Landlords call for PRS legislation to safeguard tenants whilst protecting investment
Organisations representing landlords and letting agents in Scotland will today ask the Scottish Government to ensure forthcoming legislation provides more security and improved standards for tenants whilst also protecting investment in the private rented sector (PRS) in Scotland.
At a meeting with Scottish minister for housing and welfare, Margaret Burgess MSP, representatives from the Scottish Association of Landlords (SAL) and Council of Letting Agents (CLA) will ask the minister to reconsider measures such as longer tenancies and extended mandated notice periods to give tenants more security, but will argue that rent controls and the elimination of the “no fault” clause will be counter-productive.
The discussion comes following the end of a Scottish Government consultation on legislation expected to be laid before the Scottish Parliament in the autumn which will propose a new rental regime for the sector.
At the same meeting, SAL and CLA will present the minister with a petition of over 3,500 signatures urging the Scottish Government and MSPs to balance the need to protect tenants with supporting investment in the PRS to tackle Scotland’s growing housing crisis.
John Blackwood, chief executive of SAL, said: “There is a surprising amount of consensus between landlords and letting agents, housing charities and the Scottish Government about the need to balance the provision of security of tenure for tenants whilst, at the same time, ensuring the private rented sector in Scotland can grow and flourish.
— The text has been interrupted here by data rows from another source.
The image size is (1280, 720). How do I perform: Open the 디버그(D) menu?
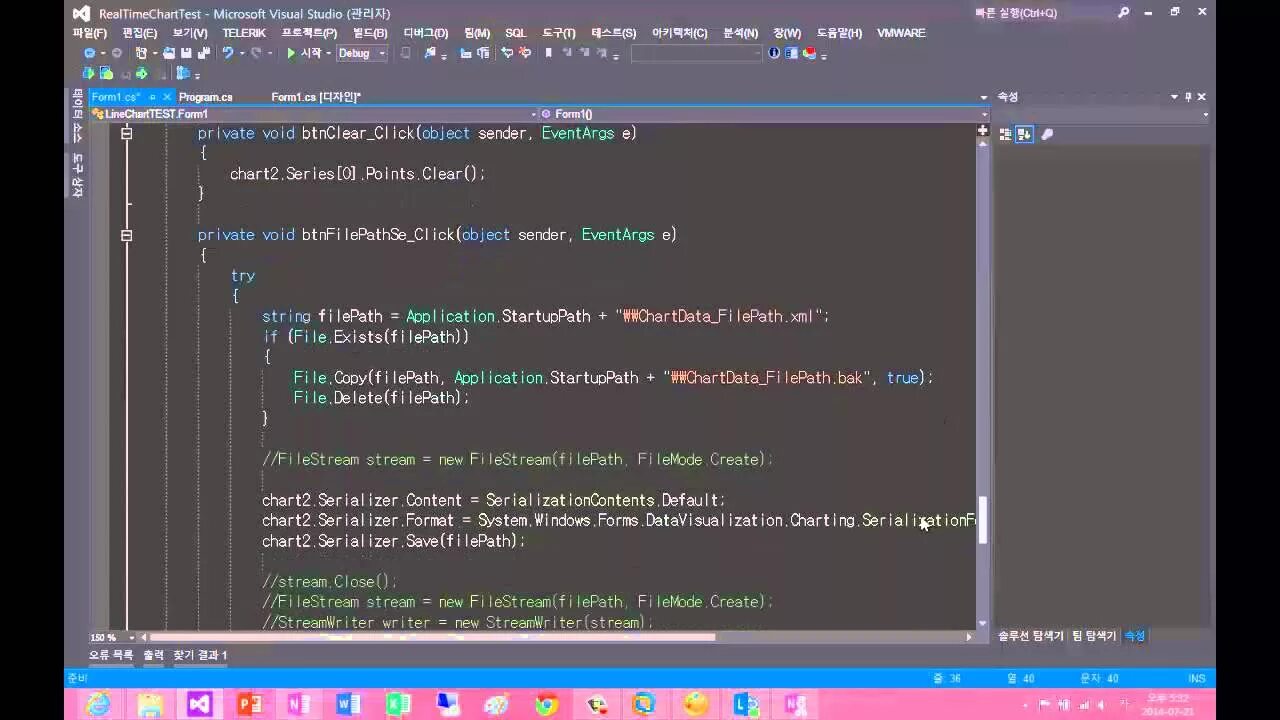click(423, 33)
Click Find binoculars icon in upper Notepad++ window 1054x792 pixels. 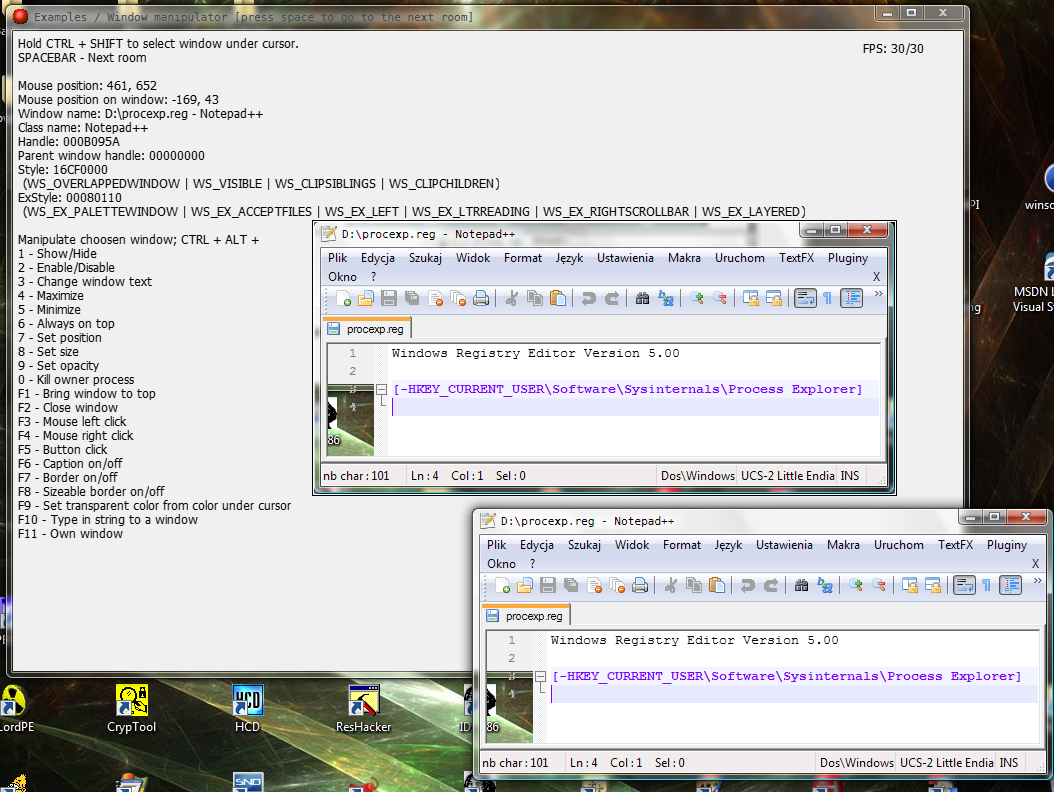coord(642,298)
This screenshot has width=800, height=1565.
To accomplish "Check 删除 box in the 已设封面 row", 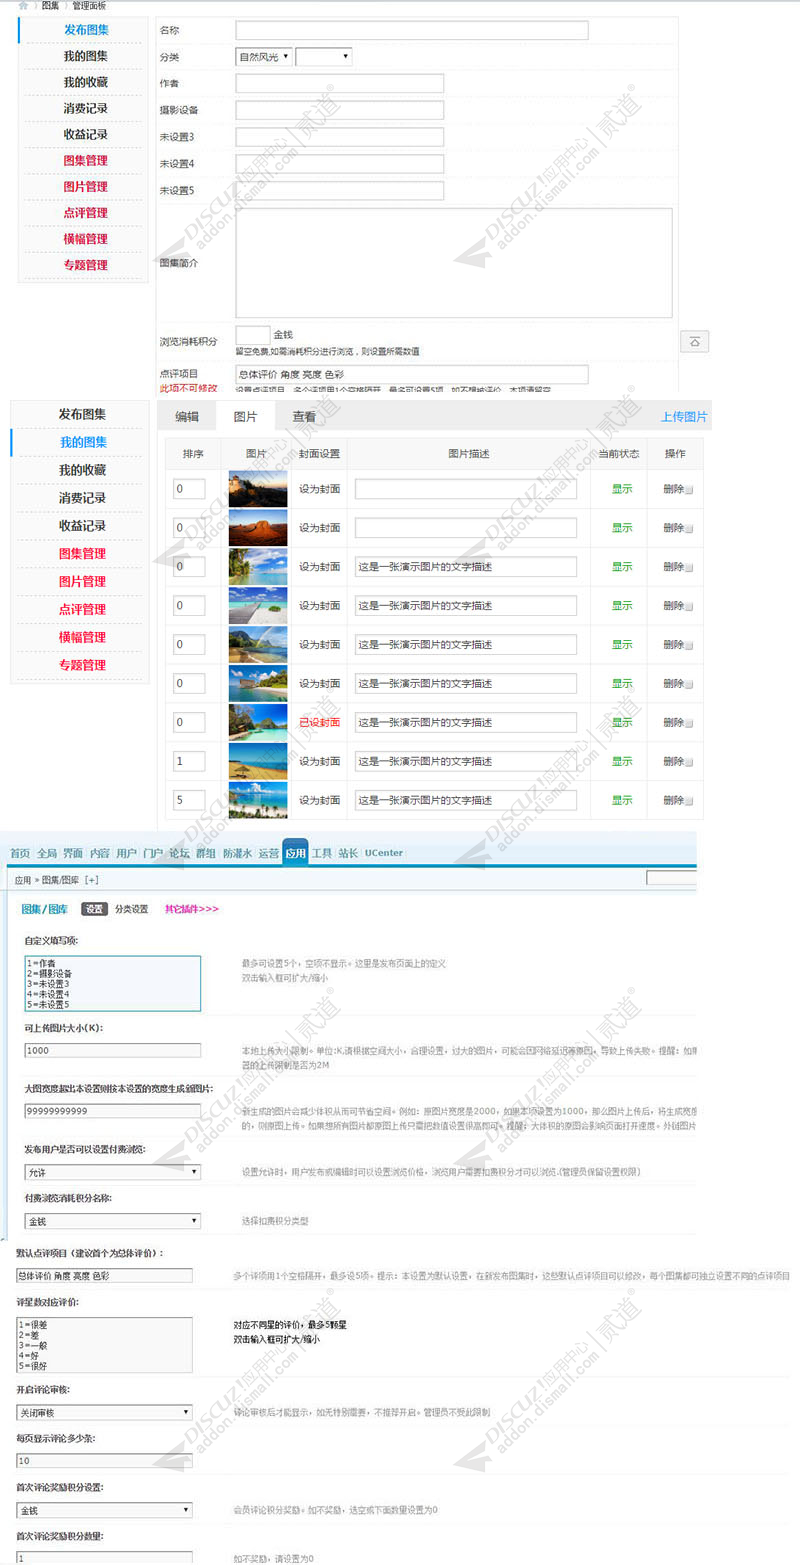I will coord(688,723).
“There is also agreement that the private rented sector has a crucial role to play in tackling Scotland’s housing crisis, alongside additional house-building and an increase in social housing provision.
“As an industry, we fully support measures which will help find this balance but do not believe measures like rent controls or ending the ‘no fault’ clause will achieve this. We would urge the Scottish Government to reconsider additional protections for tenants without harming investment in the private rented sector.”